LONDON (AFP).- Hundreds of personal items from the estate of an eccentric British duchess, the youngest of six sisters who scandalised 1930s British high society, were auctioned in London on Wednesday.
A collection of insect brooches, 36 model hens and a phone topped with a foot-high figure of Elvis Presley that dances and sings when the phone rings were among the items belonging to Deborah, the late duchess of Devonshire and one of the Mitford sisters.
"Together, the objects tell this amazing story about her taste, the choices she made about what to keep, the things from her childhood, the jewels from her husband, the things that made her smile," David MacDonald, a specialist overseeing the Sotheby's sale, told AFP.
Raised in decaying aristocratic splendour in the English countryside, the Mitford sisters were close to the Kennedy US political dynasty and then British prime minister Winston Churchill, but courted tabloid infamy with their unorthodox lives and political views.
Two became novelists, one embraced communism and two became part of Adolf Hitler's inner circle.
Deborah, known to her friends as "Debo", led a quieter life until her death in 2014. She danced with future US president John F. Kennedy as a debutante, but married Andrew Cavendish, who later became Duke of Devonshire.

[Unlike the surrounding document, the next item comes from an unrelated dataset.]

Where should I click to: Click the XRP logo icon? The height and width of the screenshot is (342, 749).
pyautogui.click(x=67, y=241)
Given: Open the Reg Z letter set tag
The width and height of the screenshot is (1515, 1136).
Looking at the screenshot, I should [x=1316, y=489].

Hit with a massive inheritance tax bill, they set about monetising the estate.
Deborah masterminded the transformation of Chatsworth House, the family's 18th-century mansion in Derbyshire, northern England, into a profitable tourist attraction that now hosts more than a million visitors a year.

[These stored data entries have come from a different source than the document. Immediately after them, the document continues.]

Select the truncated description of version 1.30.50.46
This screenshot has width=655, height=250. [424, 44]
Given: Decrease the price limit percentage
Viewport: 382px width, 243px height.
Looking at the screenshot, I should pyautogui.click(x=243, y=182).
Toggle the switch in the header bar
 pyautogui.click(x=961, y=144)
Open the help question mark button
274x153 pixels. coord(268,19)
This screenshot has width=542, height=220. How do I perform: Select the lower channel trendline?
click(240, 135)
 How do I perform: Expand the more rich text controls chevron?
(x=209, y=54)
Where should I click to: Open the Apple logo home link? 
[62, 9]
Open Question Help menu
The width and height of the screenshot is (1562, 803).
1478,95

She was famously devoted to her chickens, having made pocket money selling eggs at market as a child.
She regularly hosted parties where live hens would strut about the dinner table, and was photographed feeding her chickens while wearing a Balmain ball gown and pearls.
Following Presley's death she made several pilgrimages to Graceland, his home in Memphis, Tennessee and gathered a collection of memorabilia that was included in the sale.

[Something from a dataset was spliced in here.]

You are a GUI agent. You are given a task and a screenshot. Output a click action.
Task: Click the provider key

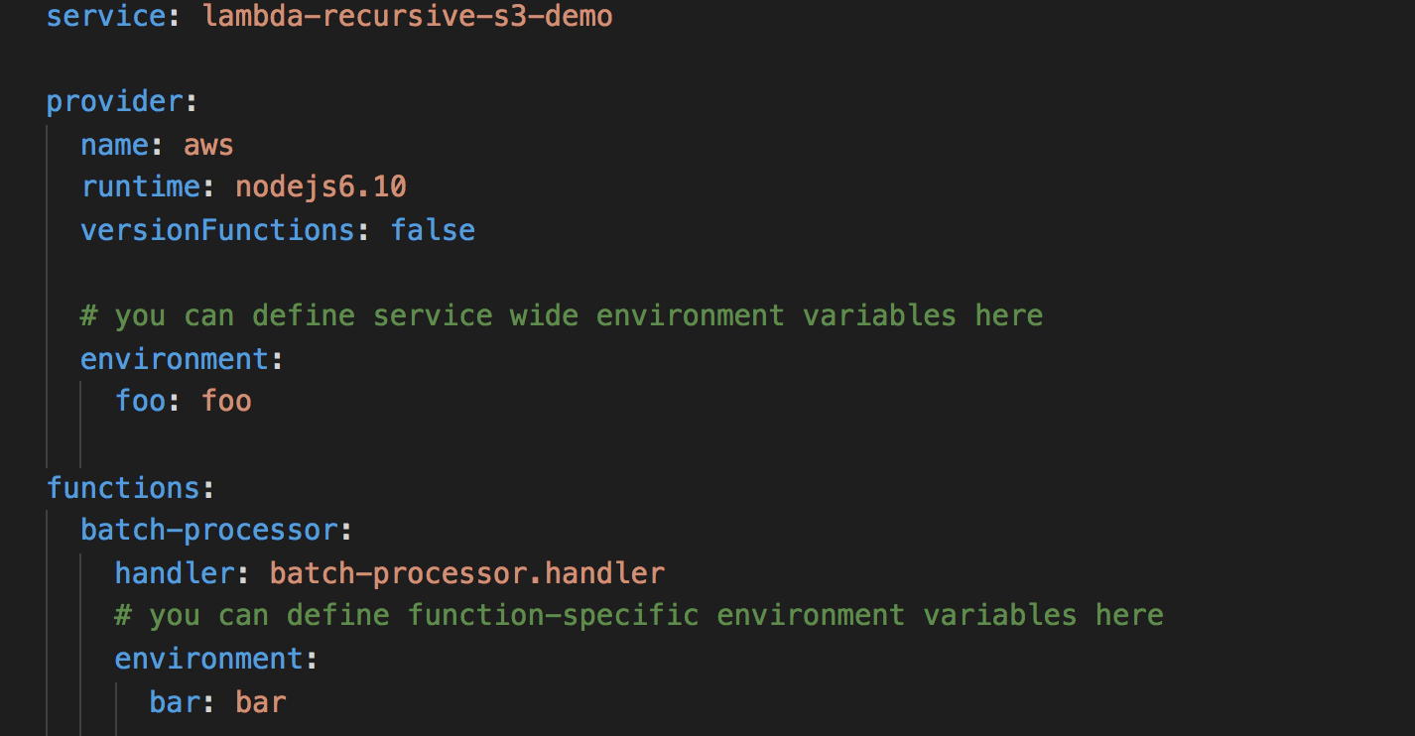coord(115,102)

The collection reached £1.8 million ($2.5 million, 2.3 million euros) in all, almost three times higher than estimated.
Sold for £52,500 was an autographed pre-release of the novel "Brideshead Revisited" by Evelyn Waugh, a close friend who sought the Mitford sisters' suggestions for edits -- including advice on jewellery.
Many of her jewels were in the collection, including an 18.5 carat heart-shaped diamond brooch commissioned by her husband for their diamond wedding anniversary which sold for £40,000.